- **PAGE TEXT**:
####################

All right, I'll toss a quarter in the slot.
I have seen ich once in the last 12 years. It went away, never repeated, through one house move and 4 more years. Hobbyists of my persuasion don't get the pest often and it usually doesn't amount to much if we do...a) reef. The water is kept spot on with an ato and kalk drip. b) no 'midwater' fish like tangs and angels, puffers, etc, all the thin-skinned types that seem to be ich magnets. c) mostly sand-dwelling fish like blennies, gobies, mandys, dartfish, or damsels. Damsels are, of that class, the most likely to have trouble, but not if they're not exposed.
My own theory: the ich life cycle involves the sandbed. Look at a reef cam, on a living reef. The midwater fishes never come near the sandbed. They're up and about, constantly hunting their food where THEY live. They have thin skins, super streamlined, not that great a slime coat compared to some. The sanddwellers, OTOH, living in the sandbed like jawfish, hunting close to the bottom like mandys (champion slime producers), and the little rock-suckers like blennies and hole-dwellers like gobies and dartfish ---are all inclined to have a nice slime coat. And to have natural defense against this pest.
OK. I've been at this over sixty years. I've seen tank-keeping mutate considerably, and we *used* to have a hard problem to dodge. What we have now is a LOT easier to keep disease free, because of the automations.

####################

- **SOURCE MATERIAL**:

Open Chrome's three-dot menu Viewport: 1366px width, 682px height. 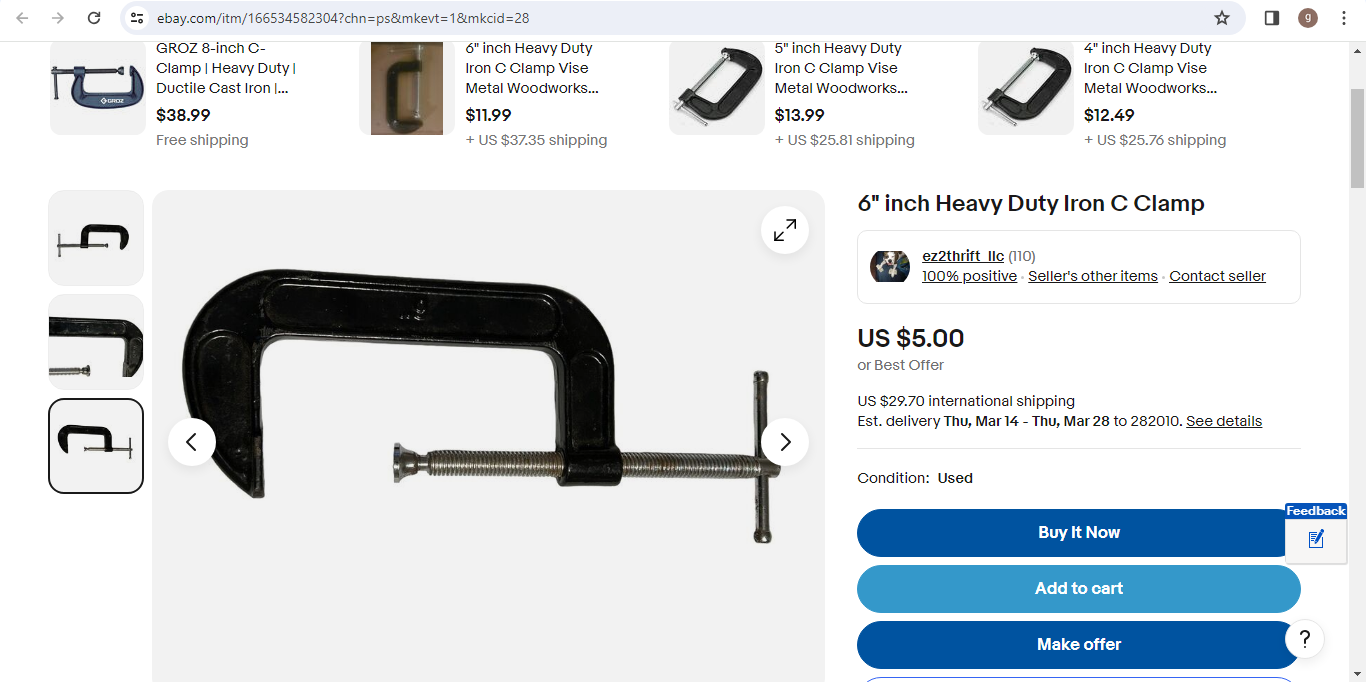[x=1344, y=18]
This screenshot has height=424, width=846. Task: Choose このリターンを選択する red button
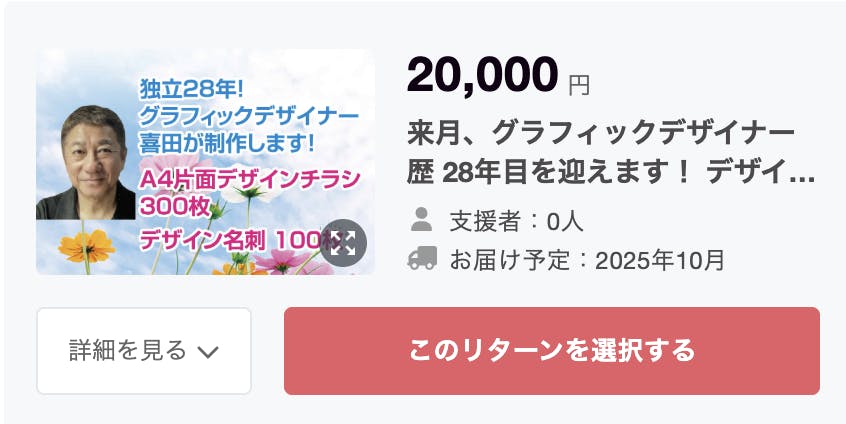(x=551, y=351)
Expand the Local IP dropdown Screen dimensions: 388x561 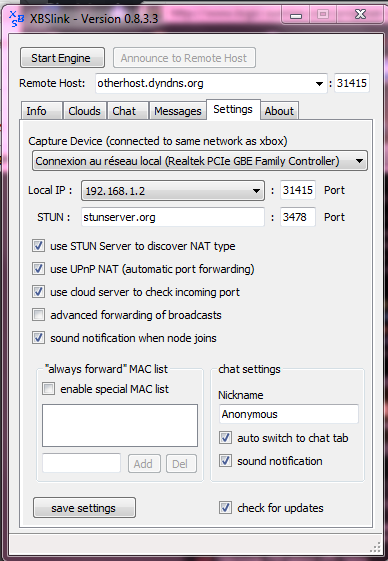click(256, 191)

####################

- **EXERCISE SET**:
[1] Rewrite the stretch of the post on ich in reef tanks from "My own theory: the" through "against this pest.", putting "substrate" everywhere "sandbed" appears.
[2] Write the next part of the post on ich in reef tanks, picking up after its final sentence.

- **RESULTS OF THE EXERCISE**:
[1]
My own theory: the ich life cycle involves the substrate. Look at a reef cam, on a living reef. The midwater fishes never come near the substrate. They're up and about, constantly hunting their food where THEY live. They have thin skins, super streamlined, not that great a slime coat compared to some. The sanddwellers, OTOH, living in the substrate like jawfish, hunting close to the bottom like mandys (champion slime producers), and the little rock-suckers like blennies and hole-dwellers like gobies and dartfish ---are all inclined to have a nice slime coat. And to have natural defense against this pest.

[2]
WHO in this hobby loses fish to ich? For starters---novices, who haven't got the automations yet, who don't know how to test their water (or who just don't), who don't know how to watch their corals for signals [in the sometime absence of tests], or who run fish-only tanks not because that's their really considered decision, but because they're new and they think those tanks are easier [from my viewpoint, they're far harder.] The combo of novice, inappropriate tanks, less apt equipment, inexperience at choosing healthy fish, buying cheap fish (from sources that aren't as careful themselves), and water quality bouncing all over the scale because of mistakes or lack of tests or topoff equipment---all of these set up novice tanks to be far from ich-free. One a person gets past that stage---sure, there are people who use a combination of skill and luck and don't have problems. Others seem to live under a ich-prone cloud...though I suspect its a gap in their procedures, one of the most glaring of which (purely IMHO) is the tendency to lose fish and replace them, each one of which is a chance for the pest to get in: I think I've acquired one fish in the last 3 years.
Quarantine rock and corals? Not this person. And again---ich just isn't a problem for me. It doesn't like my fishes. Doesn't find many chances in my tank. It's a poor dumb little lifeform that succeeds best where it has a multitude of chances; where chances like irritated gills and bad slime coat from low alkalinity are non-existent, it has a harder time, and if it can't find a host, that individual ich-let dies unfulfilled, without reproducing, within a relatively short time.
So, yes, we have quite a time with it among novices. And people learn to run scared of it. It's not super-bug. It is a problem if your tank has had a problem, and if you've just won the prize fish in the ich-prone lottery...at the same time.